STORED RECORDS.
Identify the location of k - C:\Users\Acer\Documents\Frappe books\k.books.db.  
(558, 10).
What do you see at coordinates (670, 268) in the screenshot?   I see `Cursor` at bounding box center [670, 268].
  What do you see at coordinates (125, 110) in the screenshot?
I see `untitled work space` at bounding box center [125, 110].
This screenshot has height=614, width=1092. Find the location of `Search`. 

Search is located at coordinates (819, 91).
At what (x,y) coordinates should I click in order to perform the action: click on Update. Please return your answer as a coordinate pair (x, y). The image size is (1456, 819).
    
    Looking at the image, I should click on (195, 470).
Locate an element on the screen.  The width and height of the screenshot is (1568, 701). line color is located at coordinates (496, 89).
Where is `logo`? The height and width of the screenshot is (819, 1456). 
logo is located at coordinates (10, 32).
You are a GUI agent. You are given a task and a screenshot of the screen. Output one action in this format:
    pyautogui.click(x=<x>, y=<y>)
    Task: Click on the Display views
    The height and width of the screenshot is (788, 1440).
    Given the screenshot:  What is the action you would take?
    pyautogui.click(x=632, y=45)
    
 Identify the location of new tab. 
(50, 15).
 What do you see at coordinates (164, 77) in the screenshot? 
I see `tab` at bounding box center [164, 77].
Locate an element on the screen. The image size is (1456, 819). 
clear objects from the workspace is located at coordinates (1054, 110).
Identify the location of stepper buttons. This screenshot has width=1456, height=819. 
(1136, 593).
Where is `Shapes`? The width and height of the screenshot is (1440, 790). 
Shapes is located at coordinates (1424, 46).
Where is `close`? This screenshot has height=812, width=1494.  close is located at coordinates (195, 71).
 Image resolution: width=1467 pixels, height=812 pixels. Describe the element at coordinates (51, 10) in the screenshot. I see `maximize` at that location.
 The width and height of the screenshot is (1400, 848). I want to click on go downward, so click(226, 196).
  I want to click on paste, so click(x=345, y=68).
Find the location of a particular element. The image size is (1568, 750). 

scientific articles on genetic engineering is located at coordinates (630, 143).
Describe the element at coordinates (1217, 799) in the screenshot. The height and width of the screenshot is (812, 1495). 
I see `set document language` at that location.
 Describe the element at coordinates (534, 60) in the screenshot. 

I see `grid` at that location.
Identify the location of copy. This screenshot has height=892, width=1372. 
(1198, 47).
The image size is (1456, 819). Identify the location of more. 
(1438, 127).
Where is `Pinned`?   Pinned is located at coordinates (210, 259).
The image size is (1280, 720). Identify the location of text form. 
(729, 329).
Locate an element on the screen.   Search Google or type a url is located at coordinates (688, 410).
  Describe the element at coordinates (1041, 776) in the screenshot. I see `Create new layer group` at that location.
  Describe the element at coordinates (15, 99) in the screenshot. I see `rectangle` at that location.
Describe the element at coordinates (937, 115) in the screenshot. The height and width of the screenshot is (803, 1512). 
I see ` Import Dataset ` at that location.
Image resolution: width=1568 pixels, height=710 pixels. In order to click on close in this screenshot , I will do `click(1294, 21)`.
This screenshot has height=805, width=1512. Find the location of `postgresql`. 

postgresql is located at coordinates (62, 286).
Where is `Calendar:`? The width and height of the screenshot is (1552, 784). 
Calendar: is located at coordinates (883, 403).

WORK REQUIRED. Count the lines in the records above that contain the string "Find", with case counting, and reply with only that number.

RESULT OF THE EXERCISE. 3